The academic connections made on that first trip to Hungary brought Durham into the circle of decision makers who have shaped legal reform, particularly church-state relations, in many eastern European nations. “For me as a scholar the doors were opened,” he says. He has spent seven of the last eight springs in Budapest teaching young lawyers from all over central Europe. As a leader of the International Academy for Freedom of Religion and Belief, and through other venues, he has consulted with scholars and government leaders around the world.

In the mid-1990s he helped direct a series of conferences in Russia and Ukraine which brought leaders together to consider religious freedom issues in the aftermath of communism. In 1997 he was the primary writer of two documents relating to the restrictive religious freedom law that passed in Russia. Both documents circulated widely, and Durham believes they had an impact on the final version of that law.

“I don’t begin to think that we will see exact copies of U.S. law in other countries,” he says. “That’s not what it means for religious liberty to be a true principle. What is true is that we need to have means for respecting free agency in this most central of all areas: how people see and understand their religious life, how they respond to the call of conscience.”
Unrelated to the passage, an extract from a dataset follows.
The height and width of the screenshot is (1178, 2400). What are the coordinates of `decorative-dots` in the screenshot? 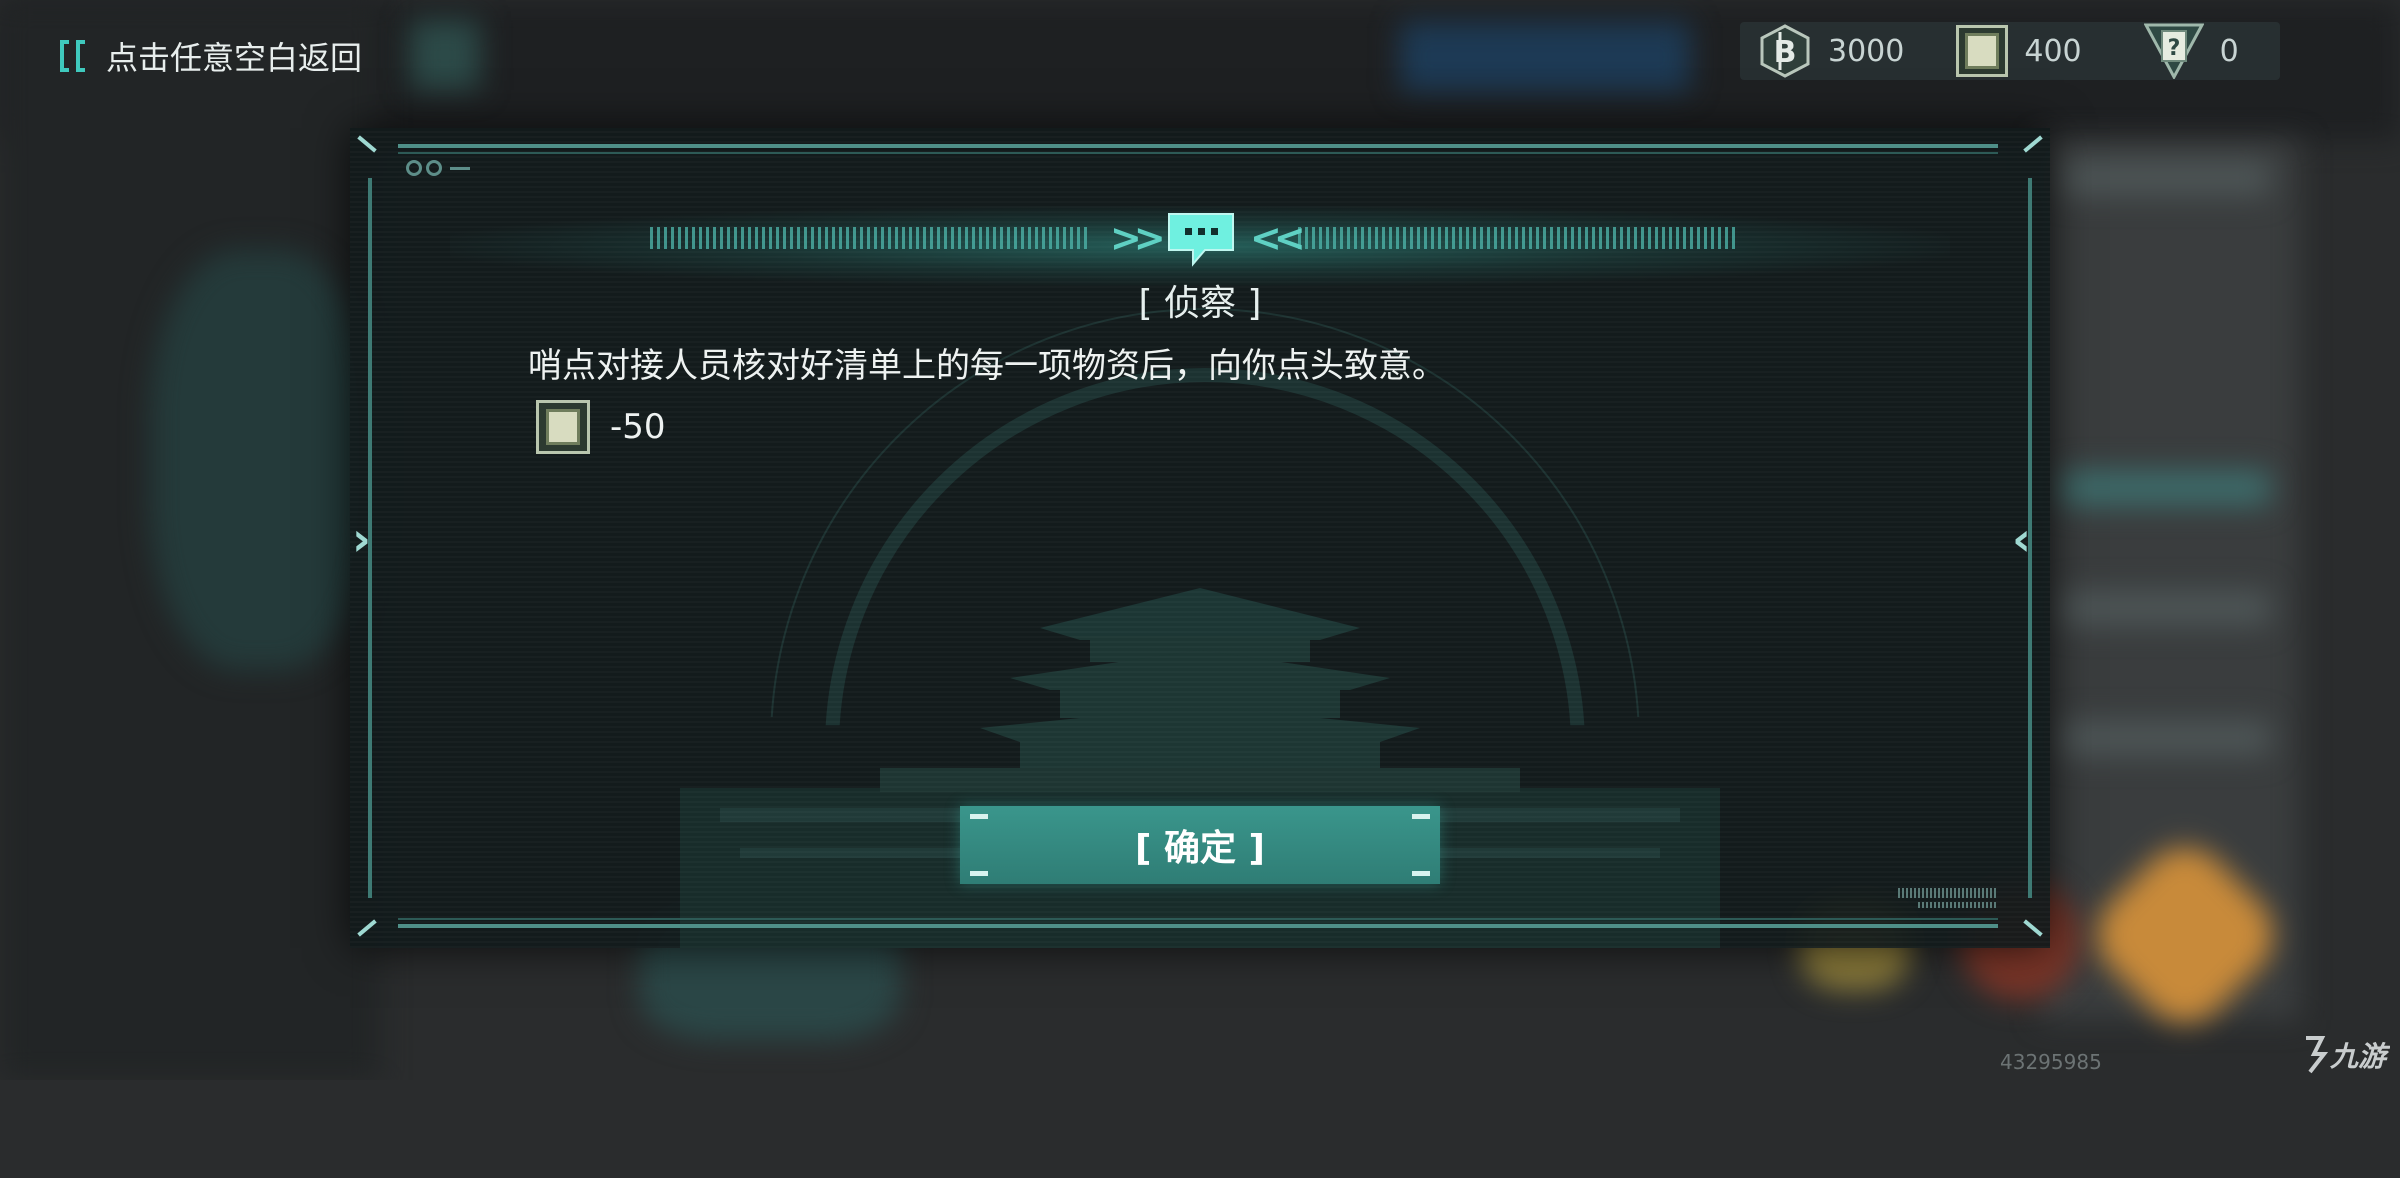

Durham actively fosters ongoing dialogue about religious freedom. Every October he organizes an international conference at BYU on church-state relations and religious liberty. The 1998 conference was attended by scholars and officials from 15 nations, including Kazakhstan, Kenya, Portugal, Peru, Russia, Romania, and Ukraine.

“Religious liberty is a true principle,” he affirms. “People of good faith recognize that. It is persuasive. It is just. And there’s a tremendous value in working to make that a common heritage for mankind.”

Durham is equally prominent in religious freedom efforts in the United States. He frequently consults with church and government leaders, and he has testified before Congress several times. One of his most important recent projects has been the defense of the RFRA, for which he led a team that drafted a friend-of-the-court brief on behalf of the LDS Church. The brief documents a pattern of discrimination against smaller, less-popular religious groups in land-use zoning cases; such evidence increases the likelihood that the Supreme Court will permit Congress to enact legislation to combat religious discrimination.

Durham’s own words sum up the conviction that drives him: “Watching the events in eastern Europe has sensitized me to how much individuals with commitment and ideas and competence can do to change the world,” he says.

That kind of commitment is as evident in Durham’s private life as in his efforts to shape world policy. As a campus bishop, he once stayed up all night memorizing the names and faces of the students in his ward. He cherishes the desk and the memory of his late father. He and his wife Louise have four children, and he is a dedicated father. He is kind without exception.

“Cole really is what the university ought to be,” Worthen says, “the kind of person of whom people outside the university say, ‘I didn’t know somebody could be so good at what they do and yet be so good as a person.’ Somewhere in the scriptures it talks about being as wise as serpents and as harmless as doves. That’s Cole Durham.”